All of 25 pages, Merrick is a cracker of a Western story that fans of the genre will enjoy reading. The plot—a stage robbery gone wrong—reminded me of pocket-size black-and-white Western comics I was fond of reading in my youth. I could visualise each scene unfold in the form of a comics panel or frame. In that sense Merrick would make for a very entertaining comic-book.

I hope Ben Boulden—author of Blaze! Red Rock Rampage (15) and Blaze! Spanish Gold (18) in the Blaze! Adult Western Series—casts Merrick in more short stories, perhaps even a novel or two. I’d like to read more about the Utah outlaw’s exploits in the author's crisp narrative style. Recommended.

Available for Kindle, $0.99.

Wednesday, January 03, 2018

Books and ebooks of 2017

I bought less than a dozen books and ebooks in 2017, and intentionally so. It was in keeping with my decision to read as many books as I could from my collection of 100-odd paper books. The resolution did not work. Like a government project delayed by time overrun, I have decided to carry-forward the ambitious plan to 2018 and keep my fingers crossed.

There were a few notable acquisitions during the year, books I was glad I read.

Author Margot Kinberg, who blogs about crime fiction every single day at Confessions of a Mystery Writer, very kindly sent me a signed copy of Past Tense, the third book in her mystery series featuring ex-cop Joel Williams. The professor in the Department of Criminal Justice at Tilton, a fictional university, is an affable and unassuming gentleman with a nose for sniffing out clues. Past Tense was an engaging campus mystery. You can click here to read the review.

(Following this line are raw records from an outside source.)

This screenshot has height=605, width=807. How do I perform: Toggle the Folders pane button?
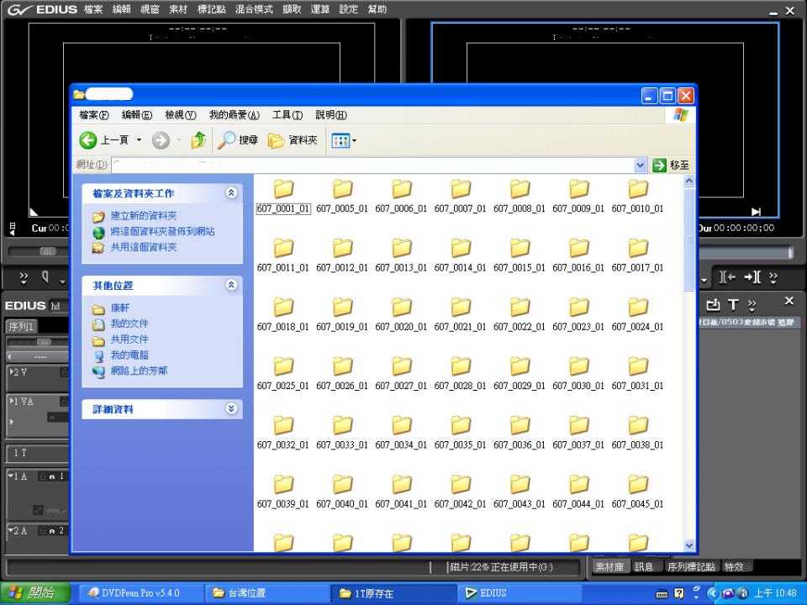[293, 140]
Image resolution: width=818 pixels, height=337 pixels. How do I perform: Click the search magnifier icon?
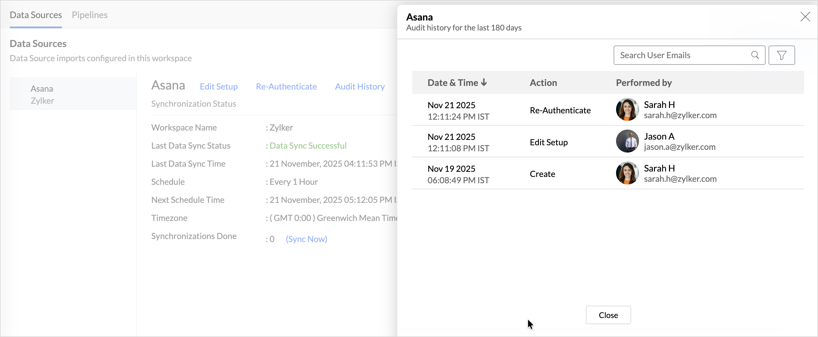[755, 55]
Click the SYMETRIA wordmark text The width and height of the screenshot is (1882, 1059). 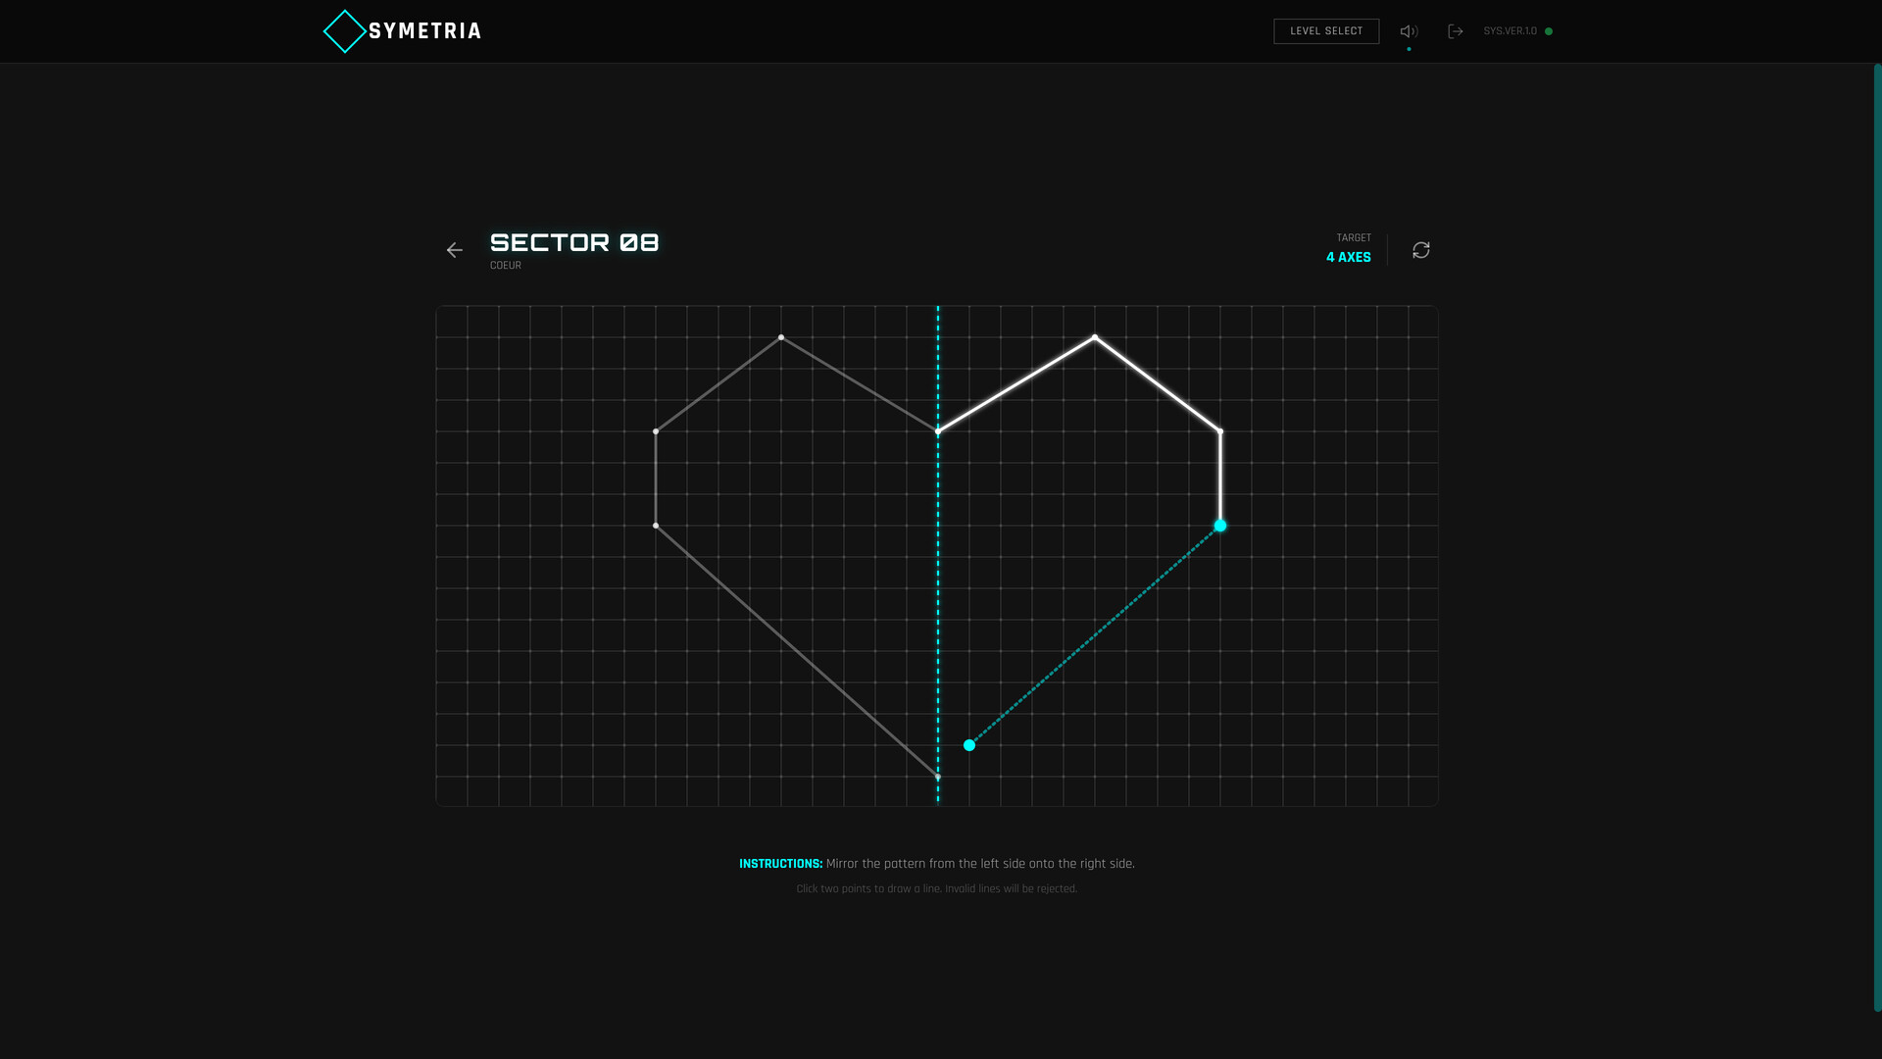click(x=424, y=31)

Ben Boulden's debut novel Red Rock Rampage, #15 in the Blaze! Adult Western Series, features J.D. and Kate, a husband-and-wife team of gunfighters in what is an action-packed tale written in a racy style. I reviewed the book and interviewed Ben here. In coming weeks, I intend to read his second novel Blaze! Spanish Gold. But before that, I will be reviewing his 25-page Western short story Merrick (since reviewed). You can learn more about Ben and his work over at his blog Gravetapping.

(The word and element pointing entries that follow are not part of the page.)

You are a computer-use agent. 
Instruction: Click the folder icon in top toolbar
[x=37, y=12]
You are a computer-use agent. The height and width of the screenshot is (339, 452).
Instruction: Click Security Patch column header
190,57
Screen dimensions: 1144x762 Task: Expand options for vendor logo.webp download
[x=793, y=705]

During the year I was lucky to purchase three out-of-print Sudden paperbacks, my favourite Western series created by British author Oliver Strange. One of these is Sudden Strikes Back by English writer Frederick H. Christian who wrote five of the Sudden novels, following Strange's original ten books. I now have eleven of the Sudden novels that I have been reading and rereading since the eighties.

Finally, a friend and colleague gifted me a lovely hardback edition of Where the Sidewalk Ends, a delightful collection of children's poetry written and illustrated by American author and cartoonist Shel Silverstein. Wikipedia quotes Silverstein as saying that he never studied the poetry of others and developed his own "quirky style, laid back and conversational, occasionally employing profanity and slang." Where the Sidewalk Ends inspires you to pen your own verse.